The AHA even launched a nationwide program modeled after CHAMP, called “Get With The Guidelines” (GWTG), to apply this model of care at hospitals across the country. GWTG has:
- Been implemented in more than 2,500 U.S. hospitals
- Benefited more than 7 million patients with coronary artery disease, heart failure, atrial fibrillation and stroke
- Produced demonstrated, substantial improvements in quality of care and clinical outcomes among participating hospitals
Getting to the Heart of Big Data
UCLA was recently awarded $11 million to lead a National Institutes of Health (NIH) Center of Excellence for Big Data Computing (BD2K) that focuses on cardiovascular health.
Directed by principal investigator Dr. Peipei Ping, professor of physiology, medicine, and bioinformatics in the David Geffen School of Medicine, the center will:
- Work with five other institutes worldwide to create and test cloud-based tools for integrating and analyzing data about protein markers linked to heart and blood vessel disorders
- Develop computational tools to extract keywords and summarize the most critical medical information from patient records for physicians
- Alter the way a person’s physician manages their health to prevent and treat disease
When integration is complete, users will be able to do a simple search to get the desired information, even from a patient with a chronic disease, who might have 150 pages of medical records.
The big data approach will be a boon to cardiovascular treatment, says Dr. Karol Watson, professor of medicine in the Division of Cardiology. Outcomes of this approach could include:
- Learning how characteristics correspond to outcomes: Doctors will learn who will benefit from statins versus who will be affected by crippling muscle pain caused by these drugs.
- Flourishing research: Dr. Watson is training cardiology fellows and physicians in how to use this big data.
- Advances in treatment: This information will significantly advance effective treatment of heart and blood vessel disorders.
The Hearts of Men and Women
Big data is improving cardiovascular care at UCLA by examining the role of ethnicity and sex in cardiovascular disease across the diverse Southern California population.
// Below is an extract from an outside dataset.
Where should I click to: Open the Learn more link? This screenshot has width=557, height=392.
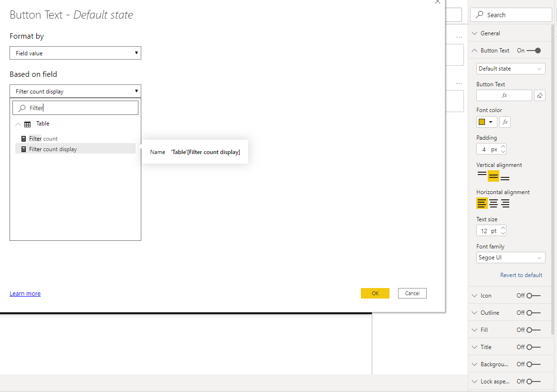pyautogui.click(x=25, y=293)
This real-world information is almost never uncovered in clinical trials.
Dr. Watson helps lead a large, NIH-funded study, the Multi-Ethnic Study of Atherosclerosis (MESA), which has enrolled 6,000 patients in six communities nationwide.
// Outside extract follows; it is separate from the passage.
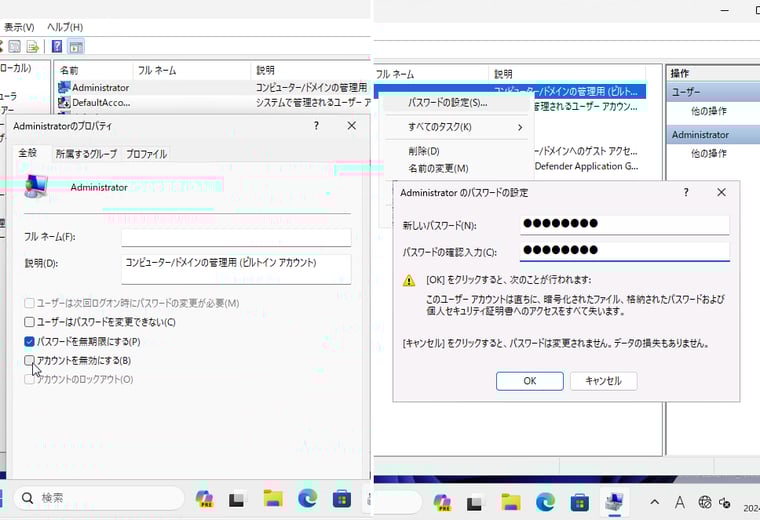Click OK in the password setting dialog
- Participants are equally divided among sex and ethnicity – Black, White, Asian and Hispanic.
- Dr. Watson is the principal investigator for MESA investigation in Venice and San Bernardino.
- More than 1,000 studies have been published from the MESA research, providing information about how the hearts of different sexes and different population groups should be cared for, both in prevention and treatment.
The MESA findings, as well as her own work—Dr. Watson is also director of the UCLA Barbra Streisand Women’s Heart Health Program at UCLA—have shown that heart disease in women is not the same as it is in men.
Among the differences:
- The effects of stress, anxiety and depression on the heart are significantly worse in women than in men.
- Daily low-dose aspirin cuts the risk of heart attack in men, but in women it lowers risk of a stroke, not a heart attack.
- Diagnosis and treatment of cardiovascular disease are carried out less effectively for women than for men.
- When it comes to diabetes risk, high carbohydrate intake is much worse for women than for men.